All lines in the records that carry the string "menu" are to be shown.

> **ENTRIES SUPPLIED**
—————
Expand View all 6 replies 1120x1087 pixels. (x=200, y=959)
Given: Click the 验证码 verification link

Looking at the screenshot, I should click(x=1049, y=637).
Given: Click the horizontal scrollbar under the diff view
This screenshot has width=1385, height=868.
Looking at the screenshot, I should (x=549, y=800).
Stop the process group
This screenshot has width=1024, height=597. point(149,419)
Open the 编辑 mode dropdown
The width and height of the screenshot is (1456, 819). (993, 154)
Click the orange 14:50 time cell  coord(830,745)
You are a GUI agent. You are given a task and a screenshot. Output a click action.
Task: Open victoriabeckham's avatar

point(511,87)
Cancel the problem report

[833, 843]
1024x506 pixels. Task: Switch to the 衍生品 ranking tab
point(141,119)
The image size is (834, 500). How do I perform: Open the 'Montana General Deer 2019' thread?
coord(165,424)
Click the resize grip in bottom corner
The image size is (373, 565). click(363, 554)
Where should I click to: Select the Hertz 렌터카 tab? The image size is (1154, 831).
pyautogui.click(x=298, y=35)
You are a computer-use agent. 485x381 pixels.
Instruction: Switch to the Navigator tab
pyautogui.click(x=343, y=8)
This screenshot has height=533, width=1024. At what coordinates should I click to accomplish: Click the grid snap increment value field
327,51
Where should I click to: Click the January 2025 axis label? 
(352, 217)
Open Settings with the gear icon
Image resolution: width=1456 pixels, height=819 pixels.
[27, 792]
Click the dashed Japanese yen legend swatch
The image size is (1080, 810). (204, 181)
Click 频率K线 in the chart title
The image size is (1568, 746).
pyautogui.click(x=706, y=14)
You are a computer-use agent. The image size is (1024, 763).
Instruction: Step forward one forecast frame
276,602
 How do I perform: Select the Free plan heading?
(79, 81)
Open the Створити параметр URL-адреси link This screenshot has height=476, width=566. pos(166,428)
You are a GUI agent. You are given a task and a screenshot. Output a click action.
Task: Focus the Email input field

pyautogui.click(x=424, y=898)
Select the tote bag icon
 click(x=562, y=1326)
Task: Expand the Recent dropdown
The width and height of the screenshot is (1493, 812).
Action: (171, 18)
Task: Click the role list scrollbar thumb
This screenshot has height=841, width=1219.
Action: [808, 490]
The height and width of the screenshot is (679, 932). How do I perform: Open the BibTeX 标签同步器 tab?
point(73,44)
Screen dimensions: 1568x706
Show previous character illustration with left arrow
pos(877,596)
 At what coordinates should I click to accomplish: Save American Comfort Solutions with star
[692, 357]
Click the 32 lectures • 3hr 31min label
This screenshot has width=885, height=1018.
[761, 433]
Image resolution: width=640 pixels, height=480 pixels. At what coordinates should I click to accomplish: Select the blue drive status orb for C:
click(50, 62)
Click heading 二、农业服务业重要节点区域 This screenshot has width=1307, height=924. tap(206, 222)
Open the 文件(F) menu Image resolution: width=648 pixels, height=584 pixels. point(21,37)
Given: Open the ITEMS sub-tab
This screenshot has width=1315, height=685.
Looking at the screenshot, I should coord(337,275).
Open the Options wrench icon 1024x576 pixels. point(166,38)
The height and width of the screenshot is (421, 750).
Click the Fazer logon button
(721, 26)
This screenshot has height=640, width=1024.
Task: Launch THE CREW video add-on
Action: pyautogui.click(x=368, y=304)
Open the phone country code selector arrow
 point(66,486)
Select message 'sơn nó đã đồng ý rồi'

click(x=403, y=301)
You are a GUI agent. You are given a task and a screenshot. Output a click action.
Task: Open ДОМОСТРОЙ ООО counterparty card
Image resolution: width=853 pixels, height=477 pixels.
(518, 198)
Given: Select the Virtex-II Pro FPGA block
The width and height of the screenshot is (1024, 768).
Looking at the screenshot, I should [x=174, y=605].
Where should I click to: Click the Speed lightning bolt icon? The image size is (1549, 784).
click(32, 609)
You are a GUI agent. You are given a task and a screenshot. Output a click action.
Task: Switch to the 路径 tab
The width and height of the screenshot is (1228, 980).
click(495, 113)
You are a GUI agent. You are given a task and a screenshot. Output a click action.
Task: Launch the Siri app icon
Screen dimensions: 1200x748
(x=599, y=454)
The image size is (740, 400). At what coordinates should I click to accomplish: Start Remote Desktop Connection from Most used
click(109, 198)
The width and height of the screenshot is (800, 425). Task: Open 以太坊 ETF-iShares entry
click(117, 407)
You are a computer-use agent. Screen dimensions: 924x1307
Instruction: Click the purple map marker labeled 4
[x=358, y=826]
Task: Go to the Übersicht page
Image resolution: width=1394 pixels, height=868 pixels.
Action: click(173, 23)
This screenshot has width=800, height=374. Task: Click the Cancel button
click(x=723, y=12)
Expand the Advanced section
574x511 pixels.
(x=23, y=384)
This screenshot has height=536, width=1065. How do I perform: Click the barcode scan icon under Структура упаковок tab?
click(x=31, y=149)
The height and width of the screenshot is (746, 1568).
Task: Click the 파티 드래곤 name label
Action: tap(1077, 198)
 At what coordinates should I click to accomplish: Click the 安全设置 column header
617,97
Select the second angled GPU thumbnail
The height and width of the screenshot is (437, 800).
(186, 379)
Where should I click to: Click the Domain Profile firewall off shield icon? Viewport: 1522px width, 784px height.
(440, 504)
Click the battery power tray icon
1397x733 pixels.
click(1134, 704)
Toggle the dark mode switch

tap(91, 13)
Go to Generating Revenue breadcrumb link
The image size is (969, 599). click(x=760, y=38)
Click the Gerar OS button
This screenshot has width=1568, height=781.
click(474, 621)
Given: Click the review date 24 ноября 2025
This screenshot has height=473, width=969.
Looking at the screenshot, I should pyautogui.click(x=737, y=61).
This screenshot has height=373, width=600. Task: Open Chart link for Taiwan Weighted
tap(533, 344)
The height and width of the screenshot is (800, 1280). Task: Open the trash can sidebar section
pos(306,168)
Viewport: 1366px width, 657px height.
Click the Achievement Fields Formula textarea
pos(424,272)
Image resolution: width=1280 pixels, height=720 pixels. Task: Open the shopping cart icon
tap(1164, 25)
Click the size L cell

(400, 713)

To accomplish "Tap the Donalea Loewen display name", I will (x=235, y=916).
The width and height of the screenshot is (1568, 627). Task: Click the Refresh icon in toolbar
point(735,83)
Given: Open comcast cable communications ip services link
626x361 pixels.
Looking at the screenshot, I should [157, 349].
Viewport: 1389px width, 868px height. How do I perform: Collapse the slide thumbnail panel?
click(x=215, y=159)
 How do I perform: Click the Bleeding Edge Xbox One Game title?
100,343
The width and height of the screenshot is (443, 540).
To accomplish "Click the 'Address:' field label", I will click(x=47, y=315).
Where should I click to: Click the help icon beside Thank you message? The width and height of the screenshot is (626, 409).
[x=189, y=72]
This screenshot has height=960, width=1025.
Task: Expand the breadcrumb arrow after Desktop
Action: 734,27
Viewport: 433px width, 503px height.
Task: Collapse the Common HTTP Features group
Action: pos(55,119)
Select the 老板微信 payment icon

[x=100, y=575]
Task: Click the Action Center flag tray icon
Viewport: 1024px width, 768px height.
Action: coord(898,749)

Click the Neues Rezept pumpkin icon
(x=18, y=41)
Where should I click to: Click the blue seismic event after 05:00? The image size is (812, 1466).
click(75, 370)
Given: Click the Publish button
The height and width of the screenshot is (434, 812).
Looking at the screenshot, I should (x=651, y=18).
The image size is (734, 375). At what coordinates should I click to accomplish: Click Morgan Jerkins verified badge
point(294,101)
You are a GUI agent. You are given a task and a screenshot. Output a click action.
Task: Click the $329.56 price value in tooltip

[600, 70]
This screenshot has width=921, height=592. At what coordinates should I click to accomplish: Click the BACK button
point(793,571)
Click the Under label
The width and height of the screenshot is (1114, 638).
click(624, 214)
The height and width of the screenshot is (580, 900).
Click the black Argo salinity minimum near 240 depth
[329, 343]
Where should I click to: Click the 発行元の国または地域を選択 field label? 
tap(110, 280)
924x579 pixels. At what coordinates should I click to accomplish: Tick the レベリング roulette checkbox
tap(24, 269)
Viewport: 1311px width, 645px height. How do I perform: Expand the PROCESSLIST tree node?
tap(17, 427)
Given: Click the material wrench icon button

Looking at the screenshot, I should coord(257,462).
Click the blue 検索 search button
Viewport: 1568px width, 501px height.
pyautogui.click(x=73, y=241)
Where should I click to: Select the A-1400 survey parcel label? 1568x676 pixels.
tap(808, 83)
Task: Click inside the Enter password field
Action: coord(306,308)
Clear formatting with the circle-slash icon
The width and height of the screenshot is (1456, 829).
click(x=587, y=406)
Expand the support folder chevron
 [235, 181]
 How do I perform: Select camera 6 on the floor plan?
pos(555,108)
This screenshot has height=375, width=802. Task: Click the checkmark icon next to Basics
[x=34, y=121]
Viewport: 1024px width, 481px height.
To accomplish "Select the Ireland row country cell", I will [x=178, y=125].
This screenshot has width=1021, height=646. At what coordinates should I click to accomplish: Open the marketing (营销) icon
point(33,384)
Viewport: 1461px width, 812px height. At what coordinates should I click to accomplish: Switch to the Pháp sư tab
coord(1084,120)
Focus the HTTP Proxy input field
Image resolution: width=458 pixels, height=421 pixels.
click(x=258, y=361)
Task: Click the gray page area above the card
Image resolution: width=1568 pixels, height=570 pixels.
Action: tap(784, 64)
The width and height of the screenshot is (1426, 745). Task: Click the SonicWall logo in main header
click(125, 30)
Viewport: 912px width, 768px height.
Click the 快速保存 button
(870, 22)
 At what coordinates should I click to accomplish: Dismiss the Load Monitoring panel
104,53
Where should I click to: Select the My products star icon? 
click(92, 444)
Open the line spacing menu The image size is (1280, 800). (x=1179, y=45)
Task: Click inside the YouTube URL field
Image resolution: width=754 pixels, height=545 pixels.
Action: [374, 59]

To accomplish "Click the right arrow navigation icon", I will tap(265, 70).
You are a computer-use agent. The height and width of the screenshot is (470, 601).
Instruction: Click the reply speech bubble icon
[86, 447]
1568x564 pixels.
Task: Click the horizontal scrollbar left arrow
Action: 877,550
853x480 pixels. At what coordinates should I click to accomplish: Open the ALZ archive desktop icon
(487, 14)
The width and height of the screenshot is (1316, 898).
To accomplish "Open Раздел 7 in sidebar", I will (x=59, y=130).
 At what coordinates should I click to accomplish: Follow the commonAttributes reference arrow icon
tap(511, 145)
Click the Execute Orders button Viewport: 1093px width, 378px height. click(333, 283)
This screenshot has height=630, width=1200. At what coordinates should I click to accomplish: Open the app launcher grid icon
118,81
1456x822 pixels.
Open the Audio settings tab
—————
> **RESULT OF THIS EXERCISE**
Open the 文件(F) menu Image resolution: width=648 pixels, height=584 pixels. point(21,37)
Open the line spacing menu The image size is (1280, 800). (x=1179, y=45)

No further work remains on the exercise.